**Goal of the exercise**. What is needed is an exact repeat of the lines from the line containing "Open table column settings gear" through the final line of the entries below, and nothing else.

Stored data:

•••

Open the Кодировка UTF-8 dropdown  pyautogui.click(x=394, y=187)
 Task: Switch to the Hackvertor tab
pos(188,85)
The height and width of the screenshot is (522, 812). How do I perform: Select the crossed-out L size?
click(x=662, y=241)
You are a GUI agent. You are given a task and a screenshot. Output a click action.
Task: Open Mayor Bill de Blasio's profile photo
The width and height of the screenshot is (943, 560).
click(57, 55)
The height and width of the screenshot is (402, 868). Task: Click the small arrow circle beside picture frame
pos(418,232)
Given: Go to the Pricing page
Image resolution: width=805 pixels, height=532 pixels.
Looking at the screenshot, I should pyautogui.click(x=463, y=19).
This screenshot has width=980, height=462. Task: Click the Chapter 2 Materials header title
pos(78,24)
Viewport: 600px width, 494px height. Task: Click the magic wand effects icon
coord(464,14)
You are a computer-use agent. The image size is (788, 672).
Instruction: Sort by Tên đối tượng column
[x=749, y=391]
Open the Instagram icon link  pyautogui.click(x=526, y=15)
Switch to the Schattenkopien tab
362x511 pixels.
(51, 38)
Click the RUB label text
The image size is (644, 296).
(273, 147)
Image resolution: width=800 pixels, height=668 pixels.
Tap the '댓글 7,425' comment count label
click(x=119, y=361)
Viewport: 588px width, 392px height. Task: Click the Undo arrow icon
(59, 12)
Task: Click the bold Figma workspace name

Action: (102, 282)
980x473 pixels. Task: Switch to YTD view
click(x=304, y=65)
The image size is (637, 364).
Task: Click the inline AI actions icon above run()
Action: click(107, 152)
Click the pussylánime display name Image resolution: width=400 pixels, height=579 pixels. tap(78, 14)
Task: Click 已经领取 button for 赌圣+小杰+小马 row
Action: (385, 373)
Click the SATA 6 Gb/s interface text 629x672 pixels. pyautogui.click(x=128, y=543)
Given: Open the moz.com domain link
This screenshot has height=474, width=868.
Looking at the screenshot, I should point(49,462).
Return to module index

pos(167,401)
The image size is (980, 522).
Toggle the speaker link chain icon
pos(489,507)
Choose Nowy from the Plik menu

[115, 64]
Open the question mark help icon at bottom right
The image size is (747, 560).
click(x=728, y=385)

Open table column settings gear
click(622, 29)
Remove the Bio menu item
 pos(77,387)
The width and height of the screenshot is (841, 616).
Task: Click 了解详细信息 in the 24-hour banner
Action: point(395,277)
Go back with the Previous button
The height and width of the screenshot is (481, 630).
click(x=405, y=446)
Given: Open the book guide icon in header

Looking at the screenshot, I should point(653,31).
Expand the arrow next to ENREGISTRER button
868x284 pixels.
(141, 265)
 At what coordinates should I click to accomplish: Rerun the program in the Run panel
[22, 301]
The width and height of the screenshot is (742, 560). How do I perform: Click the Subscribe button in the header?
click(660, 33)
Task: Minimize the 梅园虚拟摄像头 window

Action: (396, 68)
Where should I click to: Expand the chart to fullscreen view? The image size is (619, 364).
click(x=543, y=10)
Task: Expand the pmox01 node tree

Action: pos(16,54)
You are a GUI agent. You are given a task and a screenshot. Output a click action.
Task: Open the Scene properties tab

•••

**Solution for this problem**.
Open table column settings gear
click(622, 29)
Remove the Bio menu item
 pos(77,387)
The width and height of the screenshot is (841, 616).
Task: Click 了解详细信息 in the 24-hour banner
Action: point(395,277)
Go back with the Previous button
The height and width of the screenshot is (481, 630).
click(x=405, y=446)
Given: Open the book guide icon in header

Looking at the screenshot, I should point(653,31).
Expand the arrow next to ENREGISTRER button
868x284 pixels.
(141, 265)
 At what coordinates should I click to accomplish: Rerun the program in the Run panel
[22, 301]
The width and height of the screenshot is (742, 560). How do I perform: Click the Subscribe button in the header?
click(660, 33)
Task: Minimize the 梅园虚拟摄像头 window

Action: (396, 68)
Where should I click to: Expand the chart to fullscreen view? The image size is (619, 364).
click(x=543, y=10)
Task: Expand the pmox01 node tree

Action: pos(16,54)
You are a GUI agent. You are given a task and a screenshot. Output a click action.
Task: Open the Scene properties tab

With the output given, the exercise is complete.